== Activity ==
An identical transcription of the records is required.

[Stored records]
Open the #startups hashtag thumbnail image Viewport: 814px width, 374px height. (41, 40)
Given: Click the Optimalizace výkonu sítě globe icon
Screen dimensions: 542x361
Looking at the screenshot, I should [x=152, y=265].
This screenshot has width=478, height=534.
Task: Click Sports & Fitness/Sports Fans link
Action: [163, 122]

== Worked solution ==
Open the #startups hashtag thumbnail image Viewport: 814px width, 374px height. (41, 40)
Given: Click the Optimalizace výkonu sítě globe icon
Screen dimensions: 542x361
Looking at the screenshot, I should [x=152, y=265].
This screenshot has width=478, height=534.
Task: Click Sports & Fitness/Sports Fans link
Action: [163, 122]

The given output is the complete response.